Why a new stadium? Why the suburbs? Who should fund this project, the taxpayers of Cleveland and/or Ohio or the Browns owner, who, like most NFL owners, is clearly pocket-poor?
And a dome? You mean to tell me the new Browns stadium is going to be a domed venue? You’ve got to be kidding me, right? Actually, I’m not kidding, the Browns want their new palace to be an actual palace, complete with a roof.
I must say, I like it, I like it a whole lot. Yes, I’m a Steelers fan who lives in Pittsburgh, but I’m not so much of a purist that I think football was meant to be played in the dirt, mud and snow. I think it was meant to be played on a field that’s 100 yards long and 53.3 yards wide (look it up). It’s meant to have two endzones that are 10 yards deep (deeper in the CFL) with a goalpost at the back of each that is a certain height and width (I didn’t look that up).
Who said the elements ever had to be a part of football?
OK, maybe it’s fun for some of the players, but let them deal with the cold and snow. Let them try and find the proper protection for their head, hands and feet. I will not be attending. You might. You may love to sit in the stands with no shirt while waving a towel and screaming into the camera, but I’ll repeat a conversation that reportedly took place on the sideline between Cowboys’ players Don Meredith and Walt Garrison during the legendary Ice Bowl, aka the 1967 NFL Championship Game played in minus-13 degree temps at Green Bay’s Lambeau Field on December 31, 1967: “Meredith,” said Garrison. “We’ve got to the dumbest sons of b**tches in the world to be out here in this.” Dandy Don then pointed up into the stands and said, “Nope, we are being paid to be here. They had to pay to get in.”
Should the NFL have postponed that game? Perhaps, but it was a different time. People simply didn’t know any better back then. Heck, that was two years before America put a man on the moon (or didn’t depending on which websites you visit). People smoked on planes in those days. They smoked in restaurants. Parents blew cigarette smoke up their childrens’ nostriles while they wiped germ-filled dirt off of their faces.
Lots of stuff involved smoking cigarettes back in 1967.
We are more enlightened now as a society than we were in 1967, 1977, 1987, 1997, 2007 and 2017. People shouldn’t have to sit out in the cold and snow to “enjoy” a sporting event such as football. There is nothing fun about that. I’ve repeated this several times, but I’ll do it again for the purposes of this article: I still have frostbite in my right big toe from a Steelers/Bengals game I attended at Heinz Field in December of 2013. I’ve never been so cold in my life, and I vowed that night to never go to another sporting event where the temperature dips below 32 degrees.

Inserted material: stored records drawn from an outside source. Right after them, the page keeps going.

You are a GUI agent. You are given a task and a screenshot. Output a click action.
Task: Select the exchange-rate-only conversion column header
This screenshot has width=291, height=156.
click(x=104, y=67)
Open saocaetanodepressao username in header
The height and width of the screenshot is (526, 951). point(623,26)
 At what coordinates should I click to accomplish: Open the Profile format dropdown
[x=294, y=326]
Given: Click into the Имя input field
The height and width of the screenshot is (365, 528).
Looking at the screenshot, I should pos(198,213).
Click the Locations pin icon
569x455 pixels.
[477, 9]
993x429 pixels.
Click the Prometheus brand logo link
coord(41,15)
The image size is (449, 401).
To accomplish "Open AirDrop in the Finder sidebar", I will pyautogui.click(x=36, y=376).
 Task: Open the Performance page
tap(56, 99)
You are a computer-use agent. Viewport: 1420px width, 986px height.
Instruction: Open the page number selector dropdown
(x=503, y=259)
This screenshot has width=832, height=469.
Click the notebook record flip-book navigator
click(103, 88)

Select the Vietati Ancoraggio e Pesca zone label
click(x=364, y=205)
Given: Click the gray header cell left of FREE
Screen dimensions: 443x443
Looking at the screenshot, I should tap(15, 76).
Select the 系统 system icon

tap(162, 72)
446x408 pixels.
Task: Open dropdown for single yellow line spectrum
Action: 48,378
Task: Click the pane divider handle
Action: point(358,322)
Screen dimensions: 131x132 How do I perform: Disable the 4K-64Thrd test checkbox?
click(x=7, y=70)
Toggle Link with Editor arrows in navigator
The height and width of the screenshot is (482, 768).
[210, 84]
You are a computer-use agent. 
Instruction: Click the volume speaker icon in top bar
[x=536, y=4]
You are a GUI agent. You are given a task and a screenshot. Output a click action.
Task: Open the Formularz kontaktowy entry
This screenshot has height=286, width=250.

And to be honest, anything below 50 is a stretch for me.
If the Steelers ever decide to play their home games in a dome, I’d seriously look into buying season tickets. I’d certainly say yes to more invitations to attend games for free or even for fee. Why? Because I know I’d enjoy myself, that’s why. I wouldn’t be looking up at the game clock, counting the seconds until I was back in my warm house.
If you live in Cleveland, Pittsburgh, Cincinnati, Baltimore, New York, Buffalo, Philadelphia, Chicago, Boston, Green Bay, Boston, etc., you should demand that your NFL team build a dome.
The game of football may be a tough sport to play, but it shouldn’t be uncomfortable to sit through.